Et il m’a laissé en plan comme une vieille tomate pourrie.
***
– Et c’est tout ? m’a interrogé Mathilde quand je suis allée la retrouver. Il t’a dit « à plus » et il est parti ! Comme ça ! Mais pour qui il se prend le Geek ! Et d’abord, qui dit encore « à plus » à notre époque ? Elle était furax.
– Les mêmes personnes qui mettent des stylos dans la poche de leur polo je suppose, lui ai-je répondu un brin rêveuse.
À la suite de cette révélation capitale, qui eut lieu à neuf heures zéro zéro, nous allâmes au premier cours de la journée. (Un peu de passé simple, à consommer avec modération !)
***
Comme tous les jours, à mon douzième gargouillis, midi plus ou moins une minute d’après mon estomac, on s’est retrouvée à la cafet’ du collège.

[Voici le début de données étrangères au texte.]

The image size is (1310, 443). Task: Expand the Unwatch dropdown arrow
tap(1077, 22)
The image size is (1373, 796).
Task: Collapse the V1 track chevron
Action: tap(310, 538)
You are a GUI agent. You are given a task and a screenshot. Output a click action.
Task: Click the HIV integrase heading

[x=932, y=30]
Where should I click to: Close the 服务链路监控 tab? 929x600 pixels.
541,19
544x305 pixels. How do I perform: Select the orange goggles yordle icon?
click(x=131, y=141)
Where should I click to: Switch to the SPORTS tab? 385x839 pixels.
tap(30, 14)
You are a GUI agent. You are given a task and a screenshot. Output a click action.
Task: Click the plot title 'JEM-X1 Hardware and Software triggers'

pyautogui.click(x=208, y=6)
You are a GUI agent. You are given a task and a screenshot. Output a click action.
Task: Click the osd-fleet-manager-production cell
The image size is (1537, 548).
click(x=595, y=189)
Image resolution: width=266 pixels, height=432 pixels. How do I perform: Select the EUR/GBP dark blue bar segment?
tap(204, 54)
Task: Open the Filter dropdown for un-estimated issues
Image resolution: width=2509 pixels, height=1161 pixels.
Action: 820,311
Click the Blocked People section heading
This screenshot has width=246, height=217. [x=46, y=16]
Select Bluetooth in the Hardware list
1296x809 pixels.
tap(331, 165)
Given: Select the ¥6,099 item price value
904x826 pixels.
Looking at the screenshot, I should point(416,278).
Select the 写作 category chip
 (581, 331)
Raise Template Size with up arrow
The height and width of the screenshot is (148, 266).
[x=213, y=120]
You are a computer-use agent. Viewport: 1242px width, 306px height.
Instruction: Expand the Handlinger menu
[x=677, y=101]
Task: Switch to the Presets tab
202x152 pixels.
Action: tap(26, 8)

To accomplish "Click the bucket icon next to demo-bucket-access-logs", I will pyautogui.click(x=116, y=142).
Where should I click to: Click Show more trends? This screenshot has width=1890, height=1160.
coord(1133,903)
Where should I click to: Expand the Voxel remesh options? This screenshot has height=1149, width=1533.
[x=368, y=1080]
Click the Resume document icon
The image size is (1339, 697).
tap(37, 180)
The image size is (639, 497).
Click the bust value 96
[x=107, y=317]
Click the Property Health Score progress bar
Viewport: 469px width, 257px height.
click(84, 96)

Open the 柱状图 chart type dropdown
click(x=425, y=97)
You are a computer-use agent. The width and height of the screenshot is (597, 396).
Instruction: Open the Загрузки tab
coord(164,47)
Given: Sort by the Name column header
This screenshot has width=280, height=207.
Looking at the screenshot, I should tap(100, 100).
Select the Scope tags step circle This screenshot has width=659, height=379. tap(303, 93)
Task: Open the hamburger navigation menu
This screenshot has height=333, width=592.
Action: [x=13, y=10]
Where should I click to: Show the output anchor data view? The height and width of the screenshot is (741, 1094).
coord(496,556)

On s’est assise à une table de quatre, Mathilde, deux autres copines et moi (2+2=4, je précise, même si vous êtes forts en maths).
La cafet’, c’est un peu comme en cours, mais au lieu de se remplir la tête, on se remplit le ventre, et au lieu de discuter à voix basse, on peut crier sans déranger personne, vu que tout le monde parle bruyamment.
Mathilde ne s’est pas fait prier pour raconter mes mésaventures de la matinée :
– Non mais sérieux ! Il doit avoir un problème ce gars, déjà beau qu’une fille comme Lola lui adresse la parole ! Et lui, il s’échappe, tranquille dans son p’tit polo…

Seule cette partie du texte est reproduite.